L’habitat inclusif est un habitat de droit commun et les résidents y sont locataires en titre de leur domicile. Mais ils mutualisent des ressources financières, humaines, des espaces, etc. Il offre une alternative aux personnes âgées et/ou en situation de handicap qui ne souhaitent ni rester seules chez elles ni entrer en Ehpad. Pour Sophie Audrain, « il y a un besoin non couvert de vivre ensemble, avec d’autres à proximité ».
Jacques Wolfrom, directeur général chez Groupe Arcade-VYV et coauteur en 2020 du rapport Demain, je pourrai choisir d’habiter avec vous avec Denis Piveteau, conseiller d’État et ancien directeur de la CNSA, abonde : « Si 70 % des gens souhaitent rester le plus longtemps possible chez eux, vouloir rester chez soi mais pas seul, rester utile et continuer à être en altérité est une option choisie par 28 % d’entre eux. »
Renforcer la coordination et la cohérence
On décompte un peu plus de 2 000 projets d’habitats inclusifs sur le territoire français (métropole et outre-mer), dont 152 nouveaux projets en 2023, portés essentiellement par des gestionnaires d’établissements médico-sociaux et des associations ad hoc. Par exemple, un projet à destination de très jeunes malades d’Alzheimer qui sera construit dès cette année par le Comité de liaison des associations de retraités et des personnes âgées (Clarpa) du Morbihan avec le bailleur social Morbihan Habitat sur une parcelle cédée par la commune de Plumelin. De nombreuses associations et structures de l’économie sociale et solidaire ont été également créées pour porter ce type d’habitat, qui peut être accompagné par la plateforme HAPI (Habitat accompagné, partagé et inséré dans la vie locale), créée par la Caisse des Dépôts. Mais la diversité des projets issus du terrain, avec des montages économiques et juridiques variés qui reflètent les spécificités des territoires, a tendance à effrayer les financeurs. « Les porteurs de projets doivent dépenser beaucoup de temps (jusqu’à 7 ans pour l’ingénierie d’un projet) et d’énergie pour parvenir à les financer », témoigne Sophie Audrain. Elle déplore « un manque de cohérence, voire une certaine opacité concernant les critères d’attribution » de l’aide à la vie partagée. « Pour compléter la politique décentralisée et déconcentrée, nous avons identifié un besoin de coordination et d’animation de l’ensemble de la communauté », confirme Jacques Wolfrom.

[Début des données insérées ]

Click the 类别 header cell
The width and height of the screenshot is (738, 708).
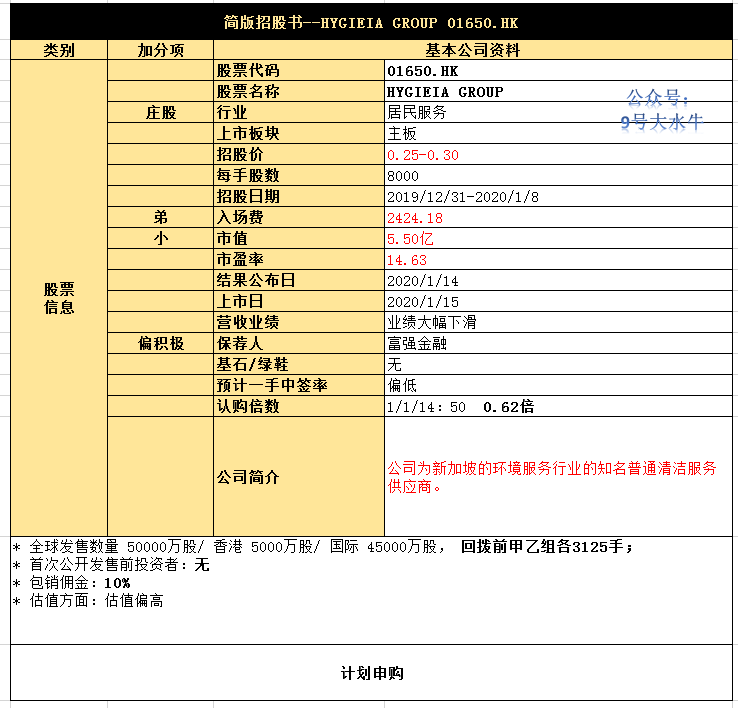(x=59, y=50)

Améliorer l’attractivité des métiers du soin
C’est l’un des points d’amélioration relevés dans le rapport rédigé avec Denis Piveteau, qui avait pour objectif d’exposer les conditions de déploiement de l’habitat inclusif à grande échelle et sur tout le territoire. Ou, plus précisément, « de l’habitat accompagné, partagé et inséré dans la vie locale, qui dit l’essentiel de ce qu’est cette forme d’habitat». Les freins techniques se lèvent peu à peu, notamment grâce à la loi « Bien vieillir ». Celle-ci prévoit de permettre à 27 000 personnes de vivre en habitat inclusif d’ici à 2030, avec une extension du financement en prêt locatif aidé d’intégration (PLAI) pour les personnes les plus modestes. « Il reste des actions à mener, notamment sur le financement des études préalables ou encore la coordination de l’action vis-à-vis des professionnels intervenant dans les territoires » précise Jacques Wolfrom. Autre facteur essentiel au déploiement, l’attractivité des métiers du soin. « Loger à proximité évite aux intervenants de se disperser en transports fatigants ; il est d’ailleurs nécessaire d’offrir un logement de fonction au sein d’un logement social, observe-t-il. De plus, la mission de coordination de la vie partagée offre des perspectives d’évolution de carrière pour les salariés de l’aide à domicile, après des années de terrain. » L’État, les collectivités territoriales et les acteurs doivent jouer un rôle pour faire mieux connaître l’offre de logements disponibles, mais « je suis confiant dans la capacité des territoires et des acteurs de s’emparer de cet outil, qui constitue une réponse à un désir profond de la société », conclut-il.